Sounds like a good bulb.

Using it, you will end up with tight nugs- that's been my experience.  Add the gravity and you should have some real nice buds when you're done.

Happy Growing!


----------



## surreptitious (Jan 3, 2010)

BBFan said:
			
		

> Sounds like a good bulb.
> 
> Using it, you will end up with tight nugs- that's been my experience.  Add the gravity and you should have some real nice buds when you're done.
> 
> Happy Growing!



hey thanks.  it was recommended by the guys at the hydro store.  tight nugs would be most excellent!  I'm curious how much my net dried weight will be.  i've got another batch of 15 clones going right now, but if 12 plants gives me what i want, i will be ok killing 3 off lol.


----------



## surreptitious (Jan 3, 2010)

just cropped some of the bigger photos.  i like 2 see the crystals!


----------



## Locked (Jan 3, 2010)

surreptitious said:
			
		

> i have a digital gallaxy ballast that will except MH or HPS.  I guess I'll see how I do with just the MH and if its worth buying another bulb.  Maybe I'll get an HPS bulb when this one MH bulb dies.  At this moment I cannot justify spending the money on a HPS bulb.

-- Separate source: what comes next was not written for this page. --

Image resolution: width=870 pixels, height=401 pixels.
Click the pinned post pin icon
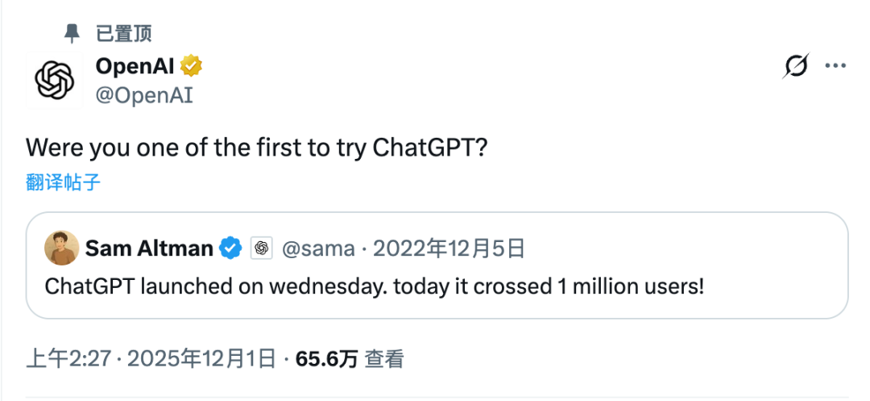[72, 33]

You can get a 400w hps bulb on 1000bulbs for like 7 bucks...hxxp://www.1000bulbs.com/400-Watt-HPS/

600w costs 27...which sucks because the 1000w hps costs 27 also...


----------



## legalize_freedom (Jan 3, 2010)

gravity is the bomb....but yeah you don't want to use it untill the end of harvest only one or 2 applications, it's good stuff I used it last grow on a strain I've had for awhile, and the reults were insane...good stuff I will use it until they pull it off the shelfs.  Snow storm ultra or purple max can be used from the start of flowering.  Seriously use the Gravity lightly, less is more with this product using too much can be really bad.  I was told by the distributor that your buds can get too hard off this, not sure exactly what too hard means??? but thats what they said, and it becomes more susceptible to mold...anyway a little bottle goes a long long way, I'm on my 3rd with the 8 oz bottle, and it's like a full bottle still.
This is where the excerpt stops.